Health

National Minority Health Month: End Racial Disparities in Limb Loss

 

It’s often said that serious illnesses don’t discriminate. Health crises are the great equalizer – striking men, women, the elderly and even children with terrifying unpredictability.

Yet, some of the most life-threatening and life changing health conditions are anything but random. Far from it – they disproportionately affect certain communities and populations often times despite (or in spite of) our best efforts.  History has shown that collective knowledge and awareness as well as considerable energy aimed at prevention are our best weapons at combating these often devastating diseases.

For African Americans in the United States, limb amputation has become a distressingly common, although often preventable, health crisis. Largely attributable to increased rates of high blood pressure and diabetes, which are key risk factors for the development of Peripheral Artery Disease (PAD), African Americans are four times more likely to undergo an amputation than white Americans.

The statistics are grim: an estimated one in four African Americans between the ages of 65 and 74 has diabetes. Likewise, high blood pressure affects more than 40 percent of African Americans, develops earlier in life, and is usually more severe than with white Americans.

Twelve million African Americans – twice as often as their white counterparts – have developed PAD, which causes narrowing or blockage of the vessels that carry blood from the heart to the legs.  Poor circulation not only causes excruciating pain, but can lead to tissue death and complex, untreatable ulcers. Today, one out of every three diabetics over the age of 50 has PAD, and vascular disease is now responsible for 80 percent of all amputations.

And while it’s an unfortunate but well-known fact that societal, social and genetic factors contribute to higher rates of PAD among African Americans, what’s more egregious is our lack of progress in slowing their rate of life-changing amputations.

Despite the wide availability of technologies that help patients avoid amputations, African American patients are less likely to have access to them. Outpatient interventions like angiography, revascularization (which restores critical blood flow to affected limbs), and atherectomy (a minimally invasive endovascular technique that removes plaque from blood vessels), have helped decrease the incidence of major amputations by 75 percent. Still, studies show that African American patients hospitalized for complications of peripheral arterial disease (PAD) have significantly lower rates of potentially limb-saving lower extremity angioplasty.

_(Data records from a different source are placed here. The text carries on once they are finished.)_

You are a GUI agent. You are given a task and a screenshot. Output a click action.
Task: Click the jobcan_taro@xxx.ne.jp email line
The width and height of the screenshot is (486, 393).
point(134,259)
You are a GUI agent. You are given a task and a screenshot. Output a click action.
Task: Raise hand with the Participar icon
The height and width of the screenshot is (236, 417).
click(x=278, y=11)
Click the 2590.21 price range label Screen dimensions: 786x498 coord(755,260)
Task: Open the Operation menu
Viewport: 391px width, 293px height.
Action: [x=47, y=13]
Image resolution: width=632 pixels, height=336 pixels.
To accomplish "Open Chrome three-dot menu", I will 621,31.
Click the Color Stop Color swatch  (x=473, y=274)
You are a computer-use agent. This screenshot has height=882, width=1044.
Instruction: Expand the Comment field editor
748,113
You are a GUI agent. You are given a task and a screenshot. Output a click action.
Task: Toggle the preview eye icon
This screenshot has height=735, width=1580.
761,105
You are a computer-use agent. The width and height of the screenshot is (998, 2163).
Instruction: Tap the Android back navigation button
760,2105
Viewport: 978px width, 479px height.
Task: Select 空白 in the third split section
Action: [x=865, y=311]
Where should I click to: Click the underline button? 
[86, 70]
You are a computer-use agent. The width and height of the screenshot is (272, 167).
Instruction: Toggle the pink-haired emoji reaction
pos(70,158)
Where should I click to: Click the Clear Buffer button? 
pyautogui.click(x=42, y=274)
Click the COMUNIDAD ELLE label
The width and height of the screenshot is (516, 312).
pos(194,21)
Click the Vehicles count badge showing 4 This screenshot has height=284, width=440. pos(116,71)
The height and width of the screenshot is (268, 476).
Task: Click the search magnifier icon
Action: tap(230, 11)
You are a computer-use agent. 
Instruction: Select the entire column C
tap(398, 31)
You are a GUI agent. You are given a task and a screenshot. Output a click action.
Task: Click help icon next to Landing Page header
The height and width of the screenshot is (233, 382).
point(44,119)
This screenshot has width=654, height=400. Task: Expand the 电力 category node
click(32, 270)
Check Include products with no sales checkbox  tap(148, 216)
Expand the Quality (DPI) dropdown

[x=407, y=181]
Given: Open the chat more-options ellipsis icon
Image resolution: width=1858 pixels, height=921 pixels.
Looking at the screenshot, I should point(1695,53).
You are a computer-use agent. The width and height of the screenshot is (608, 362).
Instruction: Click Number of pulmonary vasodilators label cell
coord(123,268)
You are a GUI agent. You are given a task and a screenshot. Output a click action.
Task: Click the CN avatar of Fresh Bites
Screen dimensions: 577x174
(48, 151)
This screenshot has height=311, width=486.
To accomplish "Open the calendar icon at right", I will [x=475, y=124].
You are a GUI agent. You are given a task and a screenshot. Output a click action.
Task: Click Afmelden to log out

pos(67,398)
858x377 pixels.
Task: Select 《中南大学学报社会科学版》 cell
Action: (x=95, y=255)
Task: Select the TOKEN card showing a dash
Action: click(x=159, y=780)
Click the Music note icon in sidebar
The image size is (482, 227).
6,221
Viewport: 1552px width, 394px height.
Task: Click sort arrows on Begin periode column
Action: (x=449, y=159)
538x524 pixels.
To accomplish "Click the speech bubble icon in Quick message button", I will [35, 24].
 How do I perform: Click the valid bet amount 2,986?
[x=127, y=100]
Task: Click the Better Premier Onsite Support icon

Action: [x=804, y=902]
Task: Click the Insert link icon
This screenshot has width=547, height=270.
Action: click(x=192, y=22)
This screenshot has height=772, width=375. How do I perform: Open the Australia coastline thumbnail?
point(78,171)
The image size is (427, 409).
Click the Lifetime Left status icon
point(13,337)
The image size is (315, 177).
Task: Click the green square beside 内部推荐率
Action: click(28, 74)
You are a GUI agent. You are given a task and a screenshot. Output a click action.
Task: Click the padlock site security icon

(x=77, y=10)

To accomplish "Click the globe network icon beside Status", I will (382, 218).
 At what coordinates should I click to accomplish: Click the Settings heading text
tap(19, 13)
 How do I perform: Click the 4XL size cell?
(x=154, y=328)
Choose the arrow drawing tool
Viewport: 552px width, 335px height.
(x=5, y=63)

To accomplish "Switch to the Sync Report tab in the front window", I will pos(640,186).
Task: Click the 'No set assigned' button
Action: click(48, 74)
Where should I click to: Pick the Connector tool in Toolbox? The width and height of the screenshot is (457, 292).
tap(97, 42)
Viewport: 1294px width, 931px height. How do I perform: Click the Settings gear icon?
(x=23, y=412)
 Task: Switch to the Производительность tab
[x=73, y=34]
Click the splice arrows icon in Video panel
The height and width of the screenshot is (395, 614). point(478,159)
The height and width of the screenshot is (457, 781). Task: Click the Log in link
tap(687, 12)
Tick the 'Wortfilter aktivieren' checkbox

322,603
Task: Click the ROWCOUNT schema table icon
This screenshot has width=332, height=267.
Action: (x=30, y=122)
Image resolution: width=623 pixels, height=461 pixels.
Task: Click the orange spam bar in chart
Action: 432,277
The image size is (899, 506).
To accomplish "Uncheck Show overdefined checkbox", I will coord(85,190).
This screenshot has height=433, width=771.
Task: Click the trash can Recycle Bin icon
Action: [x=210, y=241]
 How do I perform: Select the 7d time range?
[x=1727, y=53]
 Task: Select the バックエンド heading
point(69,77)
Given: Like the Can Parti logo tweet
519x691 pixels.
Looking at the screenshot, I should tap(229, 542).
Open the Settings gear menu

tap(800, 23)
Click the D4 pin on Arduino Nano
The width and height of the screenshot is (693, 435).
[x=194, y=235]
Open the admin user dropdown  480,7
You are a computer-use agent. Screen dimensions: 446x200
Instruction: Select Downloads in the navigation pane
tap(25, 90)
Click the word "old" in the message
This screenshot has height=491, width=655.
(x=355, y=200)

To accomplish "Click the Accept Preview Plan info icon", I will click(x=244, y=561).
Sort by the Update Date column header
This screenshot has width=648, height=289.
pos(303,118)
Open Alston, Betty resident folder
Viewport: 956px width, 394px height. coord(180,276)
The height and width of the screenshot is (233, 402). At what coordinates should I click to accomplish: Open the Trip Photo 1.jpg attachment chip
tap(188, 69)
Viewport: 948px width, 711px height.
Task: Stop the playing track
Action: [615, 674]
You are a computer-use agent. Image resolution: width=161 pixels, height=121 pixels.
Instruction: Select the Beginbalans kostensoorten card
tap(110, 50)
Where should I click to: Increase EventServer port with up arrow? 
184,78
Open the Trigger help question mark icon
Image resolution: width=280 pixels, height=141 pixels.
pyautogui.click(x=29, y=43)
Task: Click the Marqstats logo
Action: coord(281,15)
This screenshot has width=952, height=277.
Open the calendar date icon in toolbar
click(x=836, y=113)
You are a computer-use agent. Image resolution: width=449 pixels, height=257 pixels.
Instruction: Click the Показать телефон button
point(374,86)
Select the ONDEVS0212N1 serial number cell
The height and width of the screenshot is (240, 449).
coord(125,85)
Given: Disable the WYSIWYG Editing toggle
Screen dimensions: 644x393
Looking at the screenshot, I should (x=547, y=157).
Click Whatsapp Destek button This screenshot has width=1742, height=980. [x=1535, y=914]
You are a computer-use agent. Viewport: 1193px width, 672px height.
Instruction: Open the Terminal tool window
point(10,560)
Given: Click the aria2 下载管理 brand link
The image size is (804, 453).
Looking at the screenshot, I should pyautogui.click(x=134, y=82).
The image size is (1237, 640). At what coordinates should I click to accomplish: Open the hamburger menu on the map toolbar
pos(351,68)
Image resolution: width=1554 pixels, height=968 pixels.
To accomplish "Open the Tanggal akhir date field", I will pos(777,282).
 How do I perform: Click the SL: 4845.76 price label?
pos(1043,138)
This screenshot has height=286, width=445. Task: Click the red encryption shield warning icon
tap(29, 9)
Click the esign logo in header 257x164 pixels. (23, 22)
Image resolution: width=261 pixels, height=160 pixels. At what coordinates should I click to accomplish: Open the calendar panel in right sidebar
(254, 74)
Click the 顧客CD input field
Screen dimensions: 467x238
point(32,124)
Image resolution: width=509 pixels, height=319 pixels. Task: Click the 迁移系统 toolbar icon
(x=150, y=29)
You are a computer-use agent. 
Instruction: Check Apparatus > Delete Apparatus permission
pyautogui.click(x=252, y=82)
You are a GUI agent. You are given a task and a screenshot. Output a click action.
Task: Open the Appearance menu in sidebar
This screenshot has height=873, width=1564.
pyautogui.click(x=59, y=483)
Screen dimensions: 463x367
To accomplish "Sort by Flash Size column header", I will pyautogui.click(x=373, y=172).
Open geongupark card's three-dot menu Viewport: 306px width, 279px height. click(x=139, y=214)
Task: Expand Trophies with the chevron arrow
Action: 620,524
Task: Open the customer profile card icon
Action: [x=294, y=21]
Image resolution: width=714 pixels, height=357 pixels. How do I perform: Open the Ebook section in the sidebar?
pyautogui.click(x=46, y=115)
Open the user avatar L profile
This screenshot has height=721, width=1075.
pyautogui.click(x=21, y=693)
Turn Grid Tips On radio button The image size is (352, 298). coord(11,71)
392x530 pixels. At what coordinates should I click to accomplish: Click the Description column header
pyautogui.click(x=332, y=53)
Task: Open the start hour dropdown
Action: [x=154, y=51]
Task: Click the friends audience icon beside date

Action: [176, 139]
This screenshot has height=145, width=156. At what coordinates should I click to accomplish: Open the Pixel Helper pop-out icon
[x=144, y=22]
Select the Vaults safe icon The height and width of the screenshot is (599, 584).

Lack of access to these technologies is a nationwide problem. Data indicate that of the more than 18 million Americans currently suffering from PAD, only two million will receive a diagnosis that will help to save their limb. It’s a problem that robs patients of their mobility, quality of life, and leads to lifelong physical and emotional burdens – not to mention expense.

It’s estimated that amputations cost the U.S. healthcare system an estimated at $10.6 billion annually. The largest payer of major amputations in America, Medicare, covered 66 percent of all amputations in 2010.

Avoiding amputations through revascularization procedures will not only help avoid the expense of amputation, it also allows patients to thrive: research shows that 80 percent of revascularization patients are walking again after two years, whereas 60 to 80 percent of amputation patients will never walk again. Fewer than 20 percent of patients require discharge to a skilled nursing facility after revascularization, compared to 70 percent of amputation patients who require either SNF or rehab care. Most notably, 2-year mortality for revascularization patients falls between 16 to 24 percent, while amputees face mortality rates of up to 50 percent.

The racial and ethnic disparities in amputation rates, especially with the existence of technology that could prevent them, deserve increased attention and action by our lawmakers – particularly as we observe National Minority Health Month in April.  Ongoing initiatives to reduce amputation rates, like those supported by the CardioVascular Coalition, seek to make limb preservation practices and the standard of care.  By doing so, we know that healthcare costs will decrease, but more importantly lives will be saved.

Bryan T. Fisher Sr., MD is the co-director of Limb Preservation at Centennial Medical Center and is an endovascular surgeon at the The Surgical Clinic in Nashville, Tennessee.